OCD metrology, also known as scatterometry, is a rapidly evolving technique for non-destructive dimension metrology utilized for in-line dimensional characterization of fabricated device structures. In the semiconductor industry for example, test grating structures may be fabricated along with the semiconductor device structures and these test grating structures may be optically characterized as a means of monitoring the fabrication processing.
Generally, OCD metrology entails simulating electromagnetic spectral information and comparing the simulated spectral information with measured spectral information collected from a sample grating illuminated on a workpiece (e.g., semiconductor wafer).

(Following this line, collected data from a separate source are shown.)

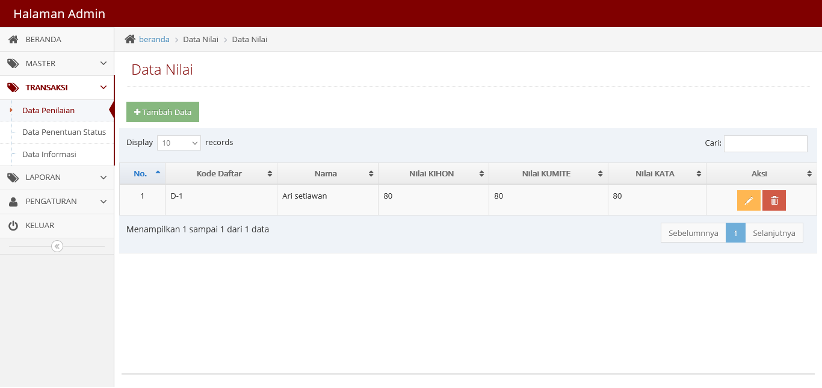The width and height of the screenshot is (822, 388).
Task: Click the BERANDA house icon in sidebar
Action: 14,39
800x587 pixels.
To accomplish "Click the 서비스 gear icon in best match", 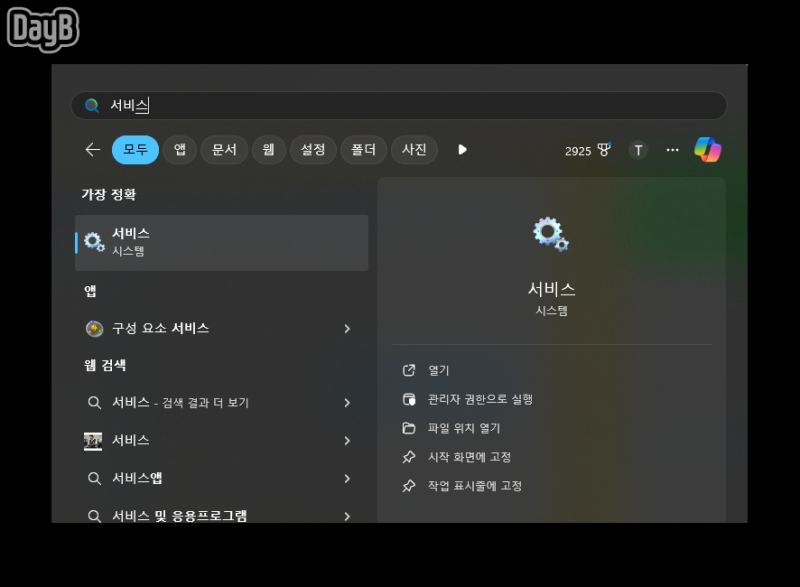I will coord(95,242).
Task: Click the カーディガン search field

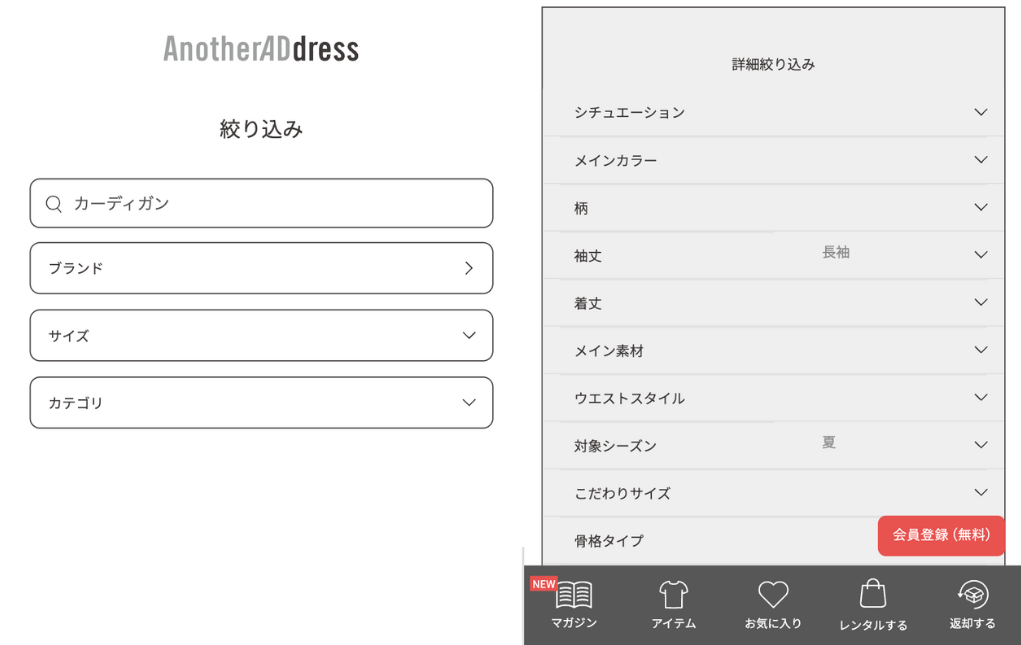Action: point(270,204)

As shown in FIG. 1, for an OCD metrology tool 100, the measured spectral information derived from the detector 110 is a result of the numerical aperture (NA) of the lens(es) 115 in the optical path which define a range of polar and azimuthal angles of incidence (θ, φ) over which the optical system 116 operates. As shown in FIG. 1, the angular spectrum may be decomposed into rays about a chief ray (defined at θ=θ0 and φ=0) which are then each modeled as a plane wave to produce a scattering function S(θ,φ) through rigorous computation of a diffraction scattering matrix by a technique such as rigorous coupled wave analysis (RCWA).
Because RCWA calculations are computationally intensive, it is advantageous to average the optical signature over sampled incident directions. Generally, averaging of the optical signature entails integrating over an aperture (circular, rectangular, or otherwise). Such integration can be estimated by numerical quadrature using a technique such as Gaussian quadrature (1D) or cubature (2D) in which a weighted sum of a function is evaluated at n selected points (nodes) xi within the aperture space Σi=1nwif(xi) as an approximation of ∫abf(x)dx, where each computation of f(xi) entails the intensive RCWA calculation.
For computing the nodes xi and weights wi of Gaussian quadrature (cubature) rules, the integrand function is preferably smooth. However, as a function of the illumination wavelength, numerical aperture, and dimensions of the grating, one or more Rayleigh singularities may occur within the numerical aperture space. Such a condition is also known as a Wood anomaly. Where Wood anomalies are not considered during numerical integration, convergence behavior for the numerical aperture average may be above measurement precision and/or be disadvantageously slow.
With smaller spot sizes often desirable for reducing the area of the workpiece 120 occupied by a target grating 125, a larger numerical aperture is desirable and Wood anomalies become more frequent. Techniques specially designed to integrate a numerical aperture spanning a Wood anomaly can therefore advantageously improve the simulated spectral information used in OCD measurement.